I figured Stevo need a word of encouragement. “Well, good luck, mate!”

He just grunted. Focused, he was.

A useless prat, I was. I turned to Graves.

“Graves, any chance you can fetch me some cough drops?”

“With pleasure sir!”

He spun around, took two steps, and fell face down on the floor with a sad little clatter. 

I got down and shook him. “Graves? Graves?” 

No response. 

Stevedore stepped around me and lifted the defunct robot over as if were nothing more than a rag-doll. He flipped open a cover and peered at a little tech-screen for a moment, then laid Graves gently down again saying vaguely like, “Must’ve been the deflubulator modals spontaneously re-anusing. That was a hell of a lot of data he was sitting on.”

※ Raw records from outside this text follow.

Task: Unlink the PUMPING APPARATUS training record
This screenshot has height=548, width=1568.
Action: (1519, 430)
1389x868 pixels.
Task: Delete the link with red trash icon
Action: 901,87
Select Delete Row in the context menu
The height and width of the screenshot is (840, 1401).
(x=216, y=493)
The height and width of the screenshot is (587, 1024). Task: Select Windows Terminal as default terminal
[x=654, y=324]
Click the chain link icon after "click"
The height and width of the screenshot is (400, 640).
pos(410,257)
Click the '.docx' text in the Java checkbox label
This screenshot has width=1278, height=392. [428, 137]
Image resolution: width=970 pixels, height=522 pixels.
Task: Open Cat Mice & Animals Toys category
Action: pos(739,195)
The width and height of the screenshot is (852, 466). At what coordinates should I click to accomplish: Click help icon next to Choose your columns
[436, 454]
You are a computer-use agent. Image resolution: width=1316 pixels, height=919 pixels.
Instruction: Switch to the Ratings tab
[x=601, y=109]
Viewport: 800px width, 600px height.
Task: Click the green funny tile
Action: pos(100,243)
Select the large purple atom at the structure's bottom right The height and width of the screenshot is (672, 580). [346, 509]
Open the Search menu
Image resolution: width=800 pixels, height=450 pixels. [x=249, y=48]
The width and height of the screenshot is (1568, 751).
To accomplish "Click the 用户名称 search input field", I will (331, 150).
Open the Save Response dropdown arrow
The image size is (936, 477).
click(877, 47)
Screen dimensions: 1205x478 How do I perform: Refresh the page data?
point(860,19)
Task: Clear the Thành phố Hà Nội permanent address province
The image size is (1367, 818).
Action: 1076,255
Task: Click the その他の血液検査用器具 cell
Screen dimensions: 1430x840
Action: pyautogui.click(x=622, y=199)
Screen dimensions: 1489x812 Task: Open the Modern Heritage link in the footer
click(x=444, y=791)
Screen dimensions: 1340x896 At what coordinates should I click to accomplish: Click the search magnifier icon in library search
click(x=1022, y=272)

I felt shocked, but tried to cover it. “So that ... sort of ... did to him? All that data?”

“No, quite the opposite. As it emptied out it cleared a huge mass of neural pathways.  Basically, his brain just imploded, and these old-style scynapicoids always tended to reset themselves under those conditions.”

“So, he’s ... it’s ... is it ‘dead’ then?”

Stevedore stood up. “Nah, not totally. I could fix it...”

“No, no, don’t bother, mate. This earthquake thing is more important.” I stood up briskly.  “I’ll, ah, I’ll just go tell the Mayor you’re onto it.”

I hastily left the room, feeling upset about the sudden demise of Graves. “He was only a robot,” I kept telling myself as I went to the taxi console and hit the call button. Quickly slipping on my breather-ring I went outside to wait, even though there was no one around to see the tears in my eyes.

After entirely too long a taxi came. I clambered in. “The Crush Club, please.”